* ASSIGNED TASK
Repeat the material exactly from its first line to the line that includes "February (20, 561)". Skip pictures.

* PROVIDED DATA
☆ ☆ ☆

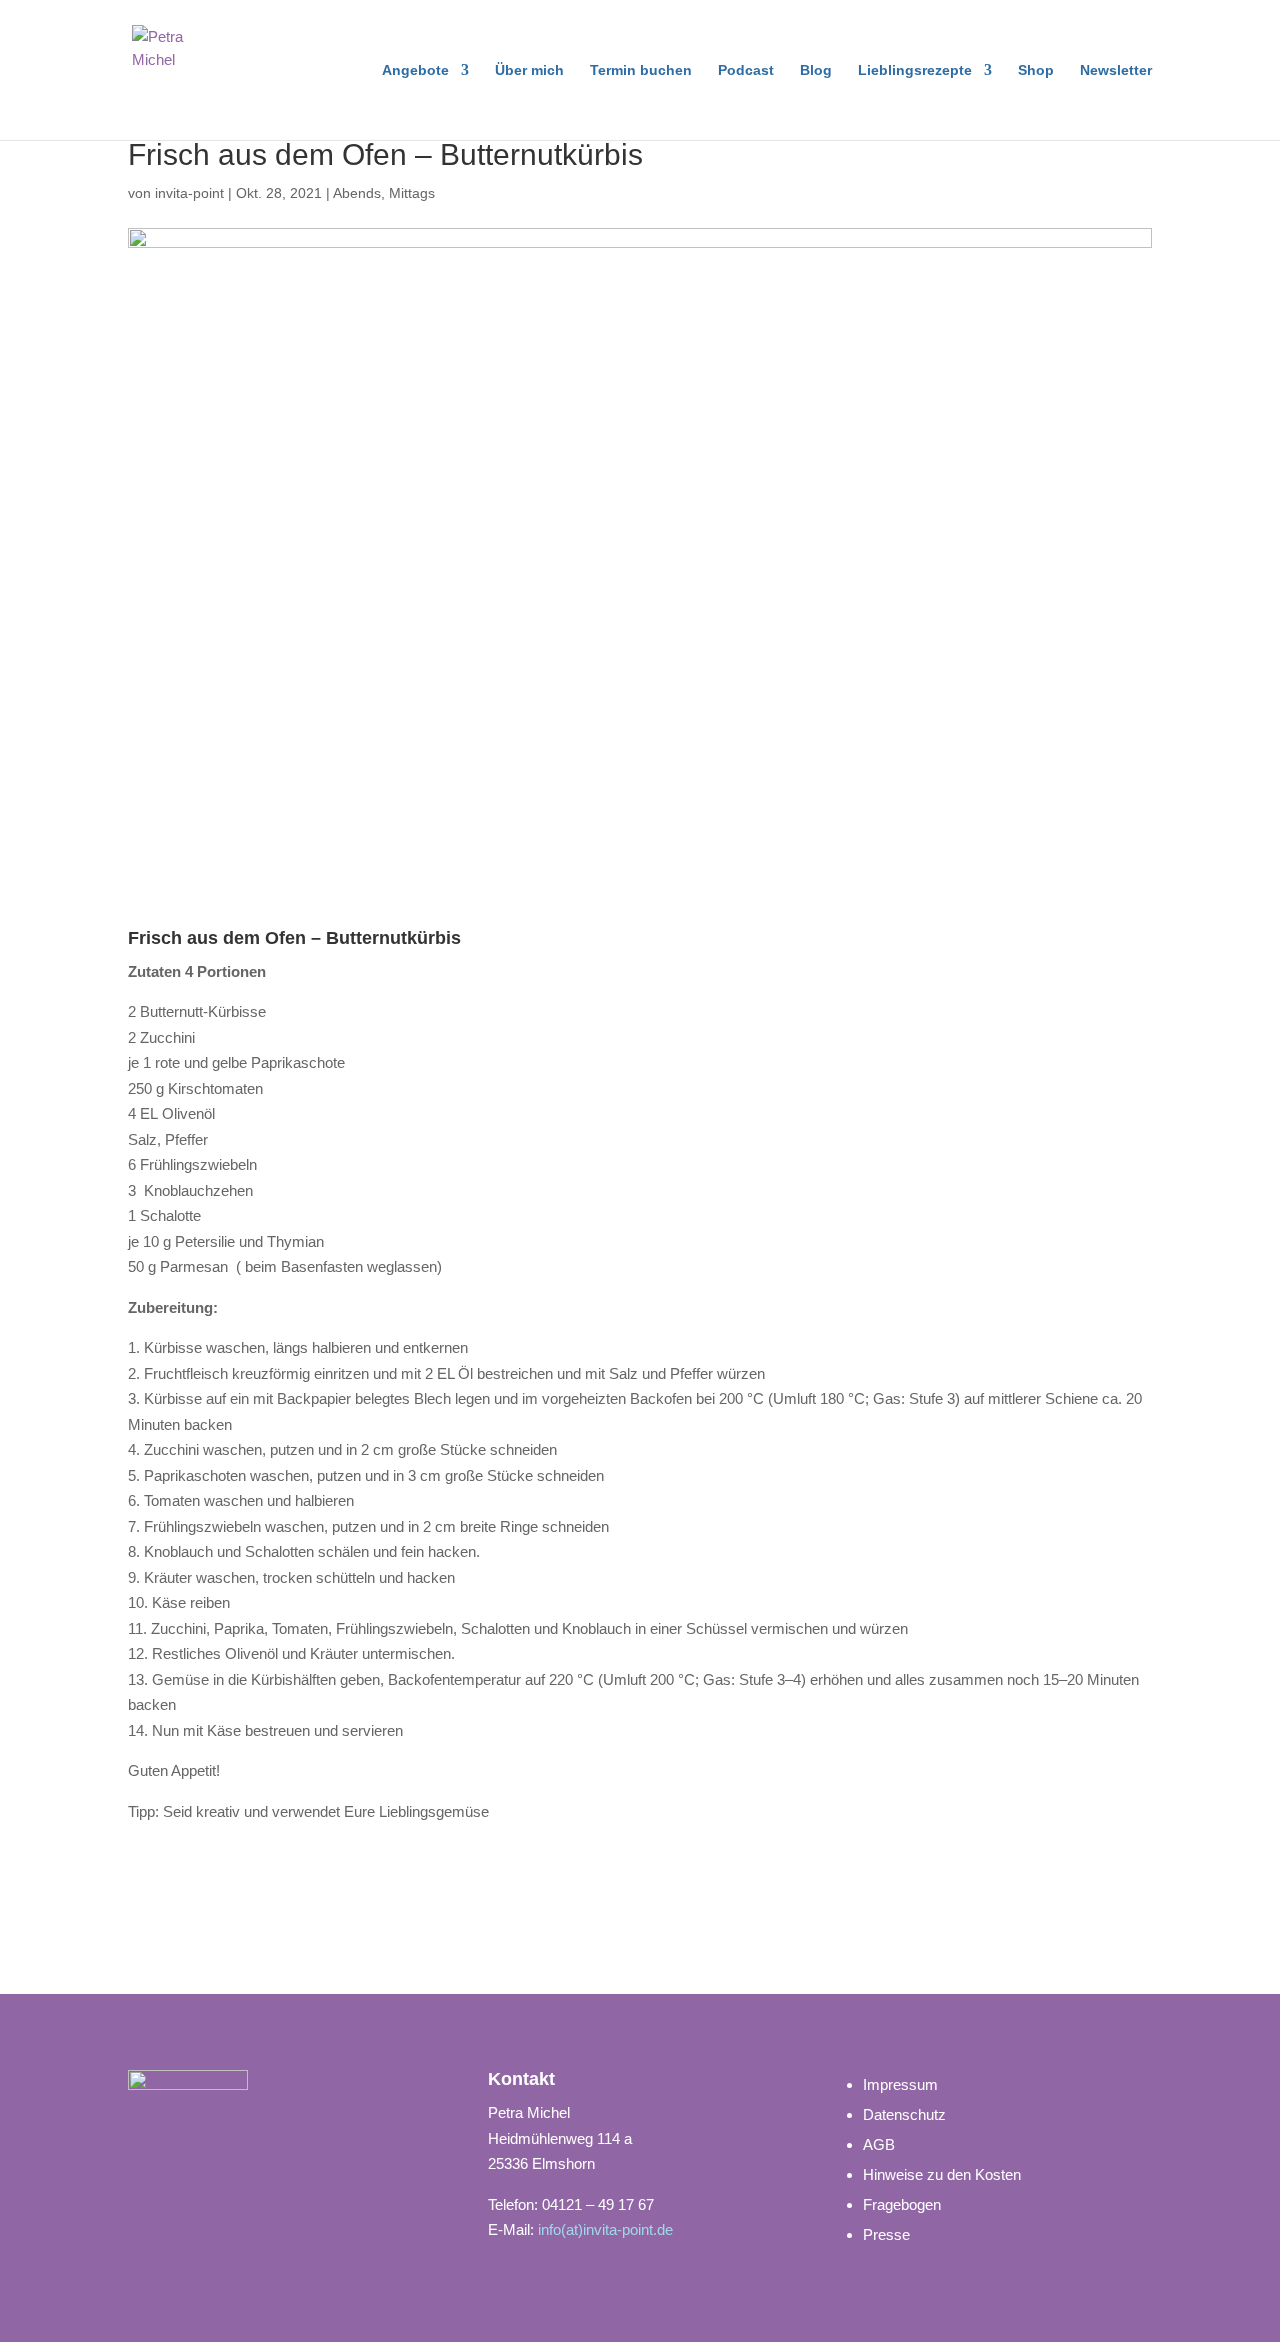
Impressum (900, 2084)
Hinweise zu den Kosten (942, 2174)
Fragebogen (902, 2204)
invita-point (189, 193)
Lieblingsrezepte (915, 70)
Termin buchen (641, 70)
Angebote (415, 70)
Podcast (746, 70)
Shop (1036, 70)
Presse (886, 2234)
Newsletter (1116, 70)
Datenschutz (904, 2114)
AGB (879, 2144)
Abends (357, 193)
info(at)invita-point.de (605, 2229)
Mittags (412, 193)
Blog (816, 70)
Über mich (529, 70)
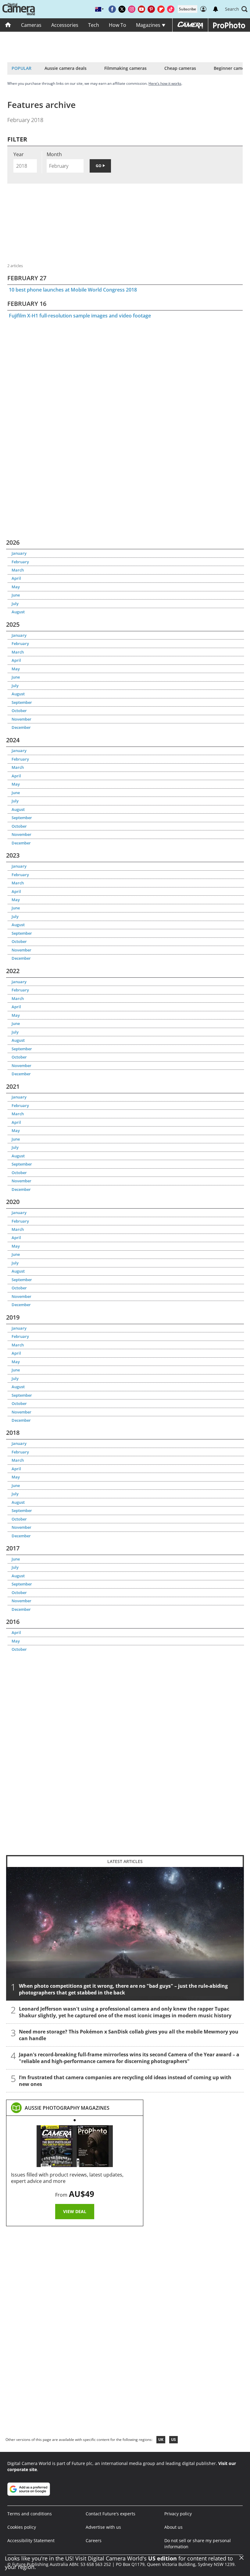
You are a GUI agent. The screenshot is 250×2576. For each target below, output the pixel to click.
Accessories (64, 25)
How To (117, 25)
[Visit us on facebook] (112, 9)
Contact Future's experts (110, 2514)
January (19, 553)
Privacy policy (178, 2514)
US (173, 2439)
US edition (162, 2558)
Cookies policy (21, 2527)
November (21, 719)
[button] (236, 9)
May (16, 586)
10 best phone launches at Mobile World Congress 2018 (73, 289)
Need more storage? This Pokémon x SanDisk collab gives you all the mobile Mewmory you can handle (128, 2035)
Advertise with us (103, 2527)
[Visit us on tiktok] (170, 9)
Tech (93, 25)
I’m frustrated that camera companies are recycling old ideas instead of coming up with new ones (125, 2080)
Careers (94, 2540)
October (19, 710)
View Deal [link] (74, 2211)
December (21, 727)
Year (18, 154)
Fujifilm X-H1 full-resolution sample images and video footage (80, 315)
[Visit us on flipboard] (161, 9)
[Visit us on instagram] (131, 9)
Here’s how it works (164, 83)
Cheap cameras (180, 68)
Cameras (31, 25)
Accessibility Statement (31, 2540)
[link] (67, 2108)
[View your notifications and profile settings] (215, 9)
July (15, 603)
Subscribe (187, 9)
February (20, 561)
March (18, 570)
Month (54, 154)
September (22, 702)
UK (160, 2439)
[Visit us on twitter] (122, 9)
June (16, 595)
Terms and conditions (29, 2514)
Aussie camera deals (66, 68)
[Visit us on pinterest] (151, 9)
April (16, 578)
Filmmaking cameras (125, 68)
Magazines (149, 25)
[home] (8, 25)
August (18, 611)
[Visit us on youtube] (141, 9)
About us (173, 2527)
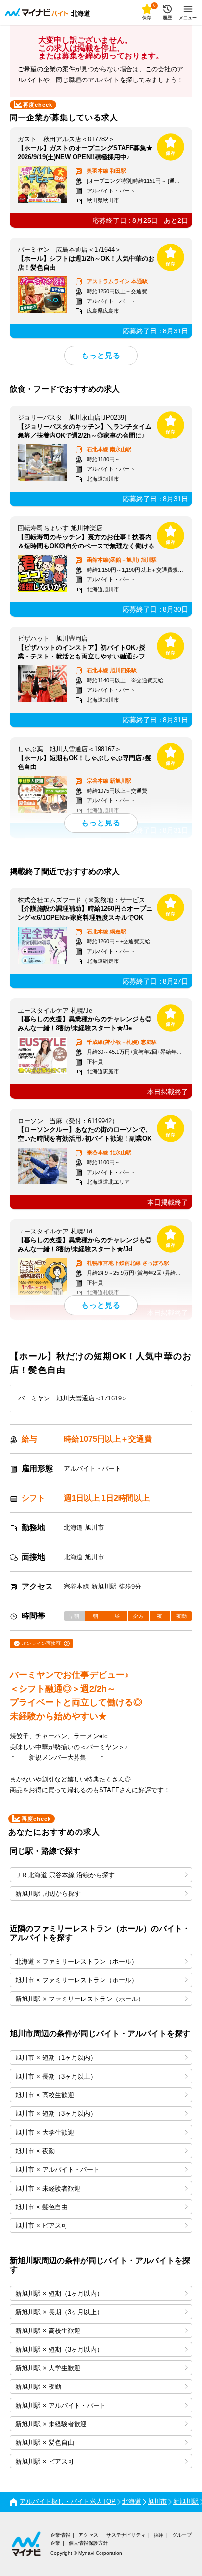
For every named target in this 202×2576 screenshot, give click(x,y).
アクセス (88, 2535)
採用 (159, 2535)
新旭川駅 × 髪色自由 (44, 2442)
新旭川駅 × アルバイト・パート (60, 2405)
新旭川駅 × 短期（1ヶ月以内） (59, 2293)
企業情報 (60, 2535)
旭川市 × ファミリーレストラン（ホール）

☆ ☆ ☆

* RESPONSE BOX
Impressum (900, 2084)
Hinweise zu den Kosten (942, 2174)
Fragebogen (902, 2204)
invita-point (189, 193)
Lieblingsrezepte (915, 70)
Termin buchen (641, 70)
Angebote (415, 70)
Podcast (746, 70)
Shop (1036, 70)
Presse (886, 2234)
Newsletter (1116, 70)
Datenschutz (904, 2114)
AGB (879, 2144)
Abends (357, 193)
info(at)invita-point.de (605, 2229)
Mittags (412, 193)
Blog (816, 70)
Über mich (529, 70)
You are a GUI agent. The screenshot is 250×2576. For each target below, output the pixel to click.
Accessories (64, 25)
How To (117, 25)
[Visit us on facebook] (112, 9)
Contact Future's experts (110, 2514)
January (19, 553)
Privacy policy (178, 2514)
US (173, 2439)
US edition (162, 2558)
Cookies policy (21, 2527)
November (21, 719)
[button] (236, 9)
May (16, 586)
10 best phone launches at Mobile World Congress 2018 (73, 289)
Need more storage? This Pokémon x SanDisk collab gives you all the mobile Mewmory you can handle (128, 2035)
Advertise with us (103, 2527)
[Visit us on tiktok] (170, 9)
Tech (93, 25)
I’m frustrated that camera companies are recycling old ideas instead of coming up with new ones (125, 2080)
Careers (94, 2540)
October (19, 710)
View Deal [link] (74, 2211)
December (21, 727)
Year (18, 154)
Fujifilm X-H1 full-resolution sample images and video footage (80, 315)
[Visit us on flipboard] (161, 9)
[Visit us on instagram] (131, 9)
Here’s how it works (164, 83)
Cheap cameras (180, 68)
Cameras (31, 25)
Accessibility Statement (31, 2540)
[link] (67, 2108)
[View your notifications and profile settings] (215, 9)
July (15, 603)
Subscribe (187, 9)
February (20, 561)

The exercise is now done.